_WHAT THE EXERCISE ASKS_: Go through the entries below and pick out every line with "panel".
/---
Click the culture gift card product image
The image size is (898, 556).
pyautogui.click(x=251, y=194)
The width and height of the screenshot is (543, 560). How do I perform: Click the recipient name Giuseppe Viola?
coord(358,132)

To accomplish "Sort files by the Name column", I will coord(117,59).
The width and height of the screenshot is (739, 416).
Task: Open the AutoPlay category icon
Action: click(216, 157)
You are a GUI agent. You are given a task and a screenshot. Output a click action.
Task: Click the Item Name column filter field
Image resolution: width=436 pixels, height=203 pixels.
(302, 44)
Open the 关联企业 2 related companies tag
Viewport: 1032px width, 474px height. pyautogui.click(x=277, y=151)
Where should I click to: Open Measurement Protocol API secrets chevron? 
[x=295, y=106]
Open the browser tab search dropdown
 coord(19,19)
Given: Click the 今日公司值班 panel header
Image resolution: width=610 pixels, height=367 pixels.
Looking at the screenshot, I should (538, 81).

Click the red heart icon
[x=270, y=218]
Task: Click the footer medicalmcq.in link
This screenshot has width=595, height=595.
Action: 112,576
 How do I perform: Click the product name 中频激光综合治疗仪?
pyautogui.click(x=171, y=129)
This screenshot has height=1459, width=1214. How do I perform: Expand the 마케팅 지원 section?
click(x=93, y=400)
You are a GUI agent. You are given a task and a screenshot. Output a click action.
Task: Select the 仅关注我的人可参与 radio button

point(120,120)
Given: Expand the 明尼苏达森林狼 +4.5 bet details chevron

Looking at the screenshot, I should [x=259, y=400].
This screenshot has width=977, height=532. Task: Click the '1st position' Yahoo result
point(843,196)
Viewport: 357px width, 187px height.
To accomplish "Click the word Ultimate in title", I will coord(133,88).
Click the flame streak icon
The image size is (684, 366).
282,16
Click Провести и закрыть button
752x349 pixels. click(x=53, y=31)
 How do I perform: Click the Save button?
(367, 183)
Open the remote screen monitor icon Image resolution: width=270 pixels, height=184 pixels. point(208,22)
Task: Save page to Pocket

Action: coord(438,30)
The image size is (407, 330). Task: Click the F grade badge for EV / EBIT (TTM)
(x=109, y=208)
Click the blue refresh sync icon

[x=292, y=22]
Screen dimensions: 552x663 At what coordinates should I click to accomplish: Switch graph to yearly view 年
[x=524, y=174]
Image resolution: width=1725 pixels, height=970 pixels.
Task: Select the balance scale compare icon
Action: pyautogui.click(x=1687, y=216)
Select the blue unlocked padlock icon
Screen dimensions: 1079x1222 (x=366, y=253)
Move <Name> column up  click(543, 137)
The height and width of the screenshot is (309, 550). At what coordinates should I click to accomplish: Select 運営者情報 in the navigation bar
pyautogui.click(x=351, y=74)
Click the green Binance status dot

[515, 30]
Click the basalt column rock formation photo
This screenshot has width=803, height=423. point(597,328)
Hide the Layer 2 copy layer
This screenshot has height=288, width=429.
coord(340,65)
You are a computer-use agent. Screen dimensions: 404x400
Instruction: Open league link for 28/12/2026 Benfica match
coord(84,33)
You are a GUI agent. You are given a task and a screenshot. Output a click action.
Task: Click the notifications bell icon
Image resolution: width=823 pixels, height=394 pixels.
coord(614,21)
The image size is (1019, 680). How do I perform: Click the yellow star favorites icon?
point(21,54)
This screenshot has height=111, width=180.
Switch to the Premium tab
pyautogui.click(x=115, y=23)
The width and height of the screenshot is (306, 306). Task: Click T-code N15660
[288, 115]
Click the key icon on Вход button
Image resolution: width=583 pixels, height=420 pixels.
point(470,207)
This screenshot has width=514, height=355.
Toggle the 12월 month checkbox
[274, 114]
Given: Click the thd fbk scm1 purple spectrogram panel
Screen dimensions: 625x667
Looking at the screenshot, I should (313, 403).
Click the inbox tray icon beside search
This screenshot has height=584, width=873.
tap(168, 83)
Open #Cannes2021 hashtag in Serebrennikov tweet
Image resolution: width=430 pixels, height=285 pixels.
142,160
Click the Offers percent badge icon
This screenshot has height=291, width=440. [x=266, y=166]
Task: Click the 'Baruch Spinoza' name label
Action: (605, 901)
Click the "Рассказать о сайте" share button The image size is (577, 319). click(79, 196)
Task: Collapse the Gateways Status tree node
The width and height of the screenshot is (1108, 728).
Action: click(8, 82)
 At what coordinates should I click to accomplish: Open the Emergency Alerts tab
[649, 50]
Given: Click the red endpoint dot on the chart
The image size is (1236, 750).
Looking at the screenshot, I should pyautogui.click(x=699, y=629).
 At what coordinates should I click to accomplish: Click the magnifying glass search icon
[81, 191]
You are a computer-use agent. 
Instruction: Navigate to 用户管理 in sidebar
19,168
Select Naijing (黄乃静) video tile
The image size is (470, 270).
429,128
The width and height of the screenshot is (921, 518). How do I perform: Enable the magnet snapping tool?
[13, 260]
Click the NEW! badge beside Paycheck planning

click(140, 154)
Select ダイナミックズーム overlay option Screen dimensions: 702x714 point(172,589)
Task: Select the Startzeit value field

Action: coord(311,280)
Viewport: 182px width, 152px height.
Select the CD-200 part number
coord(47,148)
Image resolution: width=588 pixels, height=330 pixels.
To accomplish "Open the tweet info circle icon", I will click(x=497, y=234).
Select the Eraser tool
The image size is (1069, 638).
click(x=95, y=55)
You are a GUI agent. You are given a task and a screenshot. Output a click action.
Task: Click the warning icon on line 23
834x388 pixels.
\---
_ANSWER SECTION_:
Given: Click the 今日公司值班 panel header
Given: Click the thd fbk scm1 purple spectrogram panel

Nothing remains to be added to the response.